_Problem requirements_: Only the pictures are to be left out; set down the rest of the records exactly.
#### Record extracts ####
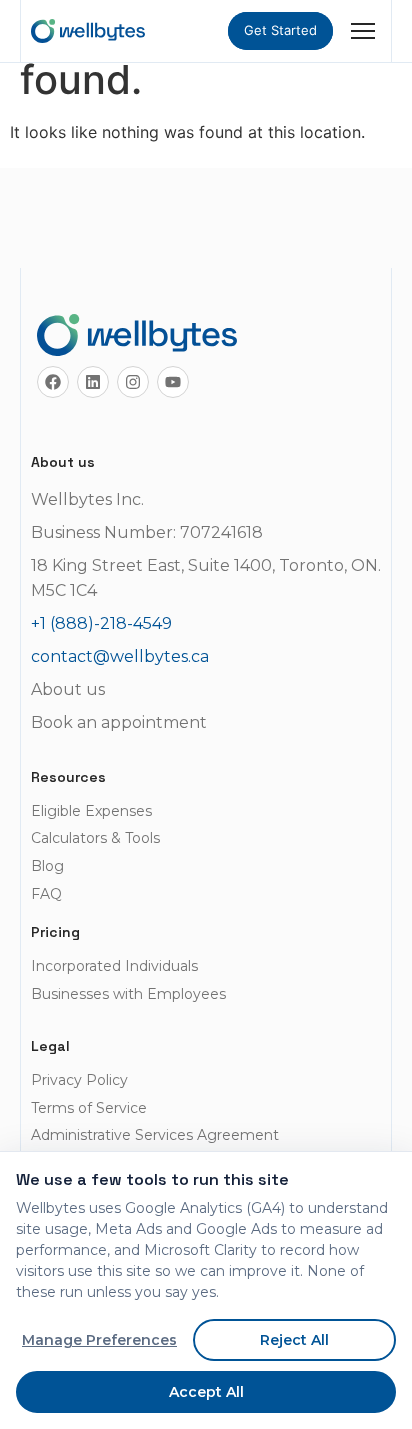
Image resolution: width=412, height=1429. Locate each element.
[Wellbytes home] (88, 31)
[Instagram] (133, 382)
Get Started (280, 30)
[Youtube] (173, 382)
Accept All (206, 1392)
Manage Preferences (99, 1340)
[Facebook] (53, 382)
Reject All (294, 1340)
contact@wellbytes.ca (120, 656)
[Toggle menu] (363, 31)
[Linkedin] (93, 382)
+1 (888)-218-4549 (101, 623)
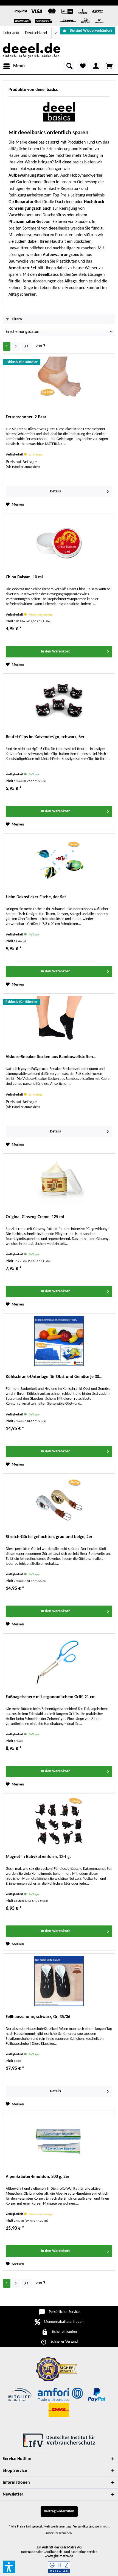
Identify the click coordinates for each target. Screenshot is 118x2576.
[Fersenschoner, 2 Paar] (59, 381)
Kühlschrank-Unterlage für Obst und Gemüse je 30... (54, 1377)
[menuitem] (87, 30)
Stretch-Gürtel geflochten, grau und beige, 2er (49, 1537)
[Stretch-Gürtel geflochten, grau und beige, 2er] (59, 1501)
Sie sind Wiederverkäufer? (91, 31)
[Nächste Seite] (16, 346)
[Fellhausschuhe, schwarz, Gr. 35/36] (59, 1981)
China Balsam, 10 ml (24, 577)
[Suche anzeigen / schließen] (68, 66)
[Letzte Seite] (26, 346)
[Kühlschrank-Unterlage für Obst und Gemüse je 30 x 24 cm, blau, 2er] (59, 1341)
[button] (9, 2567)
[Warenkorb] (109, 66)
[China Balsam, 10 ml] (59, 541)
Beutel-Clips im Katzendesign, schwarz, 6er (45, 737)
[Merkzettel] (82, 66)
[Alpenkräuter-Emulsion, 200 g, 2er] (59, 2141)
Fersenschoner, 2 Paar (26, 417)
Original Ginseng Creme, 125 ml (35, 1217)
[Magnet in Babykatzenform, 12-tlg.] (59, 1821)
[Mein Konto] (95, 66)
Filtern (16, 319)
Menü (19, 66)
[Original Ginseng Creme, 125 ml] (59, 1181)
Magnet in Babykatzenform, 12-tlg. (38, 1857)
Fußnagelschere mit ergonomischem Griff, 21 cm (50, 1697)
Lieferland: (11, 33)
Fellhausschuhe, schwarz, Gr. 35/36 (38, 2017)
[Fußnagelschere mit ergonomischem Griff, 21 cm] (59, 1661)
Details (55, 491)
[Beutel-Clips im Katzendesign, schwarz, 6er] (59, 701)
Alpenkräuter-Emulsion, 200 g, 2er (37, 2177)
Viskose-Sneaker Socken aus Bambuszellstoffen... (51, 1057)
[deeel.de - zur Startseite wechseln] (31, 50)
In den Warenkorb (56, 651)
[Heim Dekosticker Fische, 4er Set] (59, 861)
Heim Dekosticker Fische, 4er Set (36, 897)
####
_Exercise result_:
Image resolution: width=412, height=1429. Locate each element.
[Wellbytes home] (88, 31)
[Instagram] (133, 382)
Get Started (280, 30)
[Youtube] (173, 382)
Accept All (206, 1392)
Manage Preferences (99, 1340)
[Facebook] (53, 382)
Reject All (294, 1340)
contact@wellbytes.ca (120, 656)
[Toggle menu] (363, 31)
[Linkedin] (93, 382)
+1 (888)-218-4549 (101, 623)
Identify the click coordinates for each target. Screenshot is 118x2576.
[Fersenschoner, 2 Paar] (59, 381)
Kühlschrank-Unterlage für Obst und Gemüse je 30... (54, 1377)
[menuitem] (87, 30)
Stretch-Gürtel geflochten, grau und beige, 2er (49, 1537)
[Stretch-Gürtel geflochten, grau und beige, 2er] (59, 1501)
Sie sind Wiederverkäufer? (91, 31)
[Nächste Seite] (16, 346)
[Fellhausschuhe, schwarz, Gr. 35/36] (59, 1981)
China Balsam, 10 ml (24, 577)
[Suche anzeigen / schließen] (68, 66)
[Letzte Seite] (26, 346)
[Kühlschrank-Unterlage für Obst und Gemüse je 30 x 24 cm, blau, 2er] (59, 1341)
[button] (9, 2567)
[Warenkorb] (109, 66)
[China Balsam, 10 ml] (59, 541)
Beutel-Clips im Katzendesign, schwarz, 6er (45, 737)
[Merkzettel] (82, 66)
[Alpenkräuter-Emulsion, 200 g, 2er] (59, 2141)
Fersenschoner, 2 Paar (26, 417)
Original Ginseng Creme, 125 ml (35, 1217)
[Magnet in Babykatzenform, 12-tlg.] (59, 1821)
[Mein Konto] (95, 66)
Filtern (16, 319)
Menü (19, 66)
[Original Ginseng Creme, 125 ml] (59, 1181)
Magnet in Babykatzenform, 12-tlg. (38, 1857)
Fußnagelschere mit ergonomischem Griff, 21 cm (50, 1697)
Lieferland: (11, 33)
Fellhausschuhe, schwarz, Gr. 35/36 (38, 2017)
[Fußnagelschere mit ergonomischem Griff, 21 cm] (59, 1661)
Details (55, 491)
[Beutel-Clips im Katzendesign, schwarz, 6er] (59, 701)
Alpenkräuter-Emulsion, 200 g, 2er (37, 2177)
Viskose-Sneaker Socken aus Bambuszellstoffen... (51, 1057)
[deeel.de - zur Startseite wechseln] (31, 50)
In den Warenkorb (56, 651)
[Heim Dekosticker Fische, 4er Set] (59, 861)
Heim Dekosticker Fische, 4er Set (36, 897)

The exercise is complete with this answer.